Search code examples
pythonhashsetcpythonpython-internals

Why does tuple(set([1,"a","b","c","z","f"])) == tuple(set(["a","b","c","z","f",1])) 85% of the time with hash randomization enabled?


Given Zero Piraeus' answer to another question, we have that

x = tuple(set([1, "a", "b", "c", "z", "f"]))
y = tuple(set(["a", "b", "c", "z", "f", 1]))
print(x == y)

Prints True about 85% of the time with hash randomization enabled. Why 85%?


Solution

  • I'm going to assume any readers of this question to have read both:

    The first thing to note is that hash randomization is decided on interpreter start-up.

    The hash of each letter will be the same for both sets, so the only thing that can matter is if there is a collision (where order will be affected).


    By the deductions of that second link we know the backing array for these sets starts at length 8:

    _ _ _ _ _ _ _ _
    

    In the first case, we insert 1:

    _ 1 _ _ _ _ _ _
    

    and then insert the rest:

    α 1 ? ? ? ? ? ?
    

    Then it is rehashed to size 32:

        1 can't collide with α as α is an even hash
      ↓ so 1 is inserted at slot 1 first
    ? 1 ? ? ? ? ? ? ? ? ? ? ? ? ? ? ? ? ? ? ? ? ? ? ? ? ? ? ? ? ? ?
    

    In the second case, we insert the rest:

    ? β ? ? ? ? ? ?
    

    And then try to insert 1:

        Try to insert 1 here, but will
      ↓ be rehashed if β exists
    ? β ? ? ? ? ? ?
    

    And then it will be rehashed:

        Try to insert 1 here, but will
        be rehashed if β exists and has
      ↓ not rehashed somewhere else
    ? β ? ? ? ? ? ? ? ? ? ? ? ? ? ? ? ? ? ? ? ? ? ? ? ? ? ? ? ? ? ?
    

    So whether the iteration orders are different depends solely on whether β exists.


    The chance of a β is the chance that any of the 5 letters will hash to 1 modulo 8 and hash to 1 modulo 32.

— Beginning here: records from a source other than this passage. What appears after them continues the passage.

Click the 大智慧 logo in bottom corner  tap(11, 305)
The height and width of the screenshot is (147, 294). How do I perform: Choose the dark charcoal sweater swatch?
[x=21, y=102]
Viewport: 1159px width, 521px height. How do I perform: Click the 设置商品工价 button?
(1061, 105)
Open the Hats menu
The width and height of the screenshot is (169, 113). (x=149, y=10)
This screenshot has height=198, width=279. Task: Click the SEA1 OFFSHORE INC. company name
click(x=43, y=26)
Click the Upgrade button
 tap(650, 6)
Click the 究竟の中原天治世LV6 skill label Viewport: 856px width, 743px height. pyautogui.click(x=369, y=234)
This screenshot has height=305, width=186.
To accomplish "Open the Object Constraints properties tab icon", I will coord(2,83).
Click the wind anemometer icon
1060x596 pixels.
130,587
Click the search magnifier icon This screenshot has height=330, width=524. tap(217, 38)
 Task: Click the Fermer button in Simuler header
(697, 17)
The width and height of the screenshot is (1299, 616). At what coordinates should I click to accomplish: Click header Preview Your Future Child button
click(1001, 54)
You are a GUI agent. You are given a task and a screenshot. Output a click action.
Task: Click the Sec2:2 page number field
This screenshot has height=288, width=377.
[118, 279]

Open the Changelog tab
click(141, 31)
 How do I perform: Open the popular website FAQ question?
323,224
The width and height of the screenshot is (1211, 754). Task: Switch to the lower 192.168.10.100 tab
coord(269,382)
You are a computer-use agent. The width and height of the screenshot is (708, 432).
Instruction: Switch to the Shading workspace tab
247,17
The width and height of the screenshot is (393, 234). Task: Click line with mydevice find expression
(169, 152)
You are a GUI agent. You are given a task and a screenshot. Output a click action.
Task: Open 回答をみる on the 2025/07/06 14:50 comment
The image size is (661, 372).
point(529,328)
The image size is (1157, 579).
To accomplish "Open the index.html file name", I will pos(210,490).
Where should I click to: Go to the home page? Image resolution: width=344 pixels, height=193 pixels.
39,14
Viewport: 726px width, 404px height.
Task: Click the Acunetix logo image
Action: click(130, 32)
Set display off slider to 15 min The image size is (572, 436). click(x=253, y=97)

    Since anything that hashes to 1 modulo 32 also hashes to 1 modulo 8, we want to find the chance that of the 32 slots, one of the five is in slot 1:

    5 (number of letters) / 32 (number of slots)
    

    5/32 is 0.15625, so there is a 15.625% chance¹ of the orders being different between the two set constructions.


    Not very strangely at all, this is exactly what Zero Piraeus measured.


    ¹Technically even this isn't obvious. We can pretend every one of the 5 hashes uniquely because of rehashing, but because of linear probing it's actually more likely for "bunched" structures to occur... but because we're only looking at whether a single slot is occupied, this doesn't actually affect us.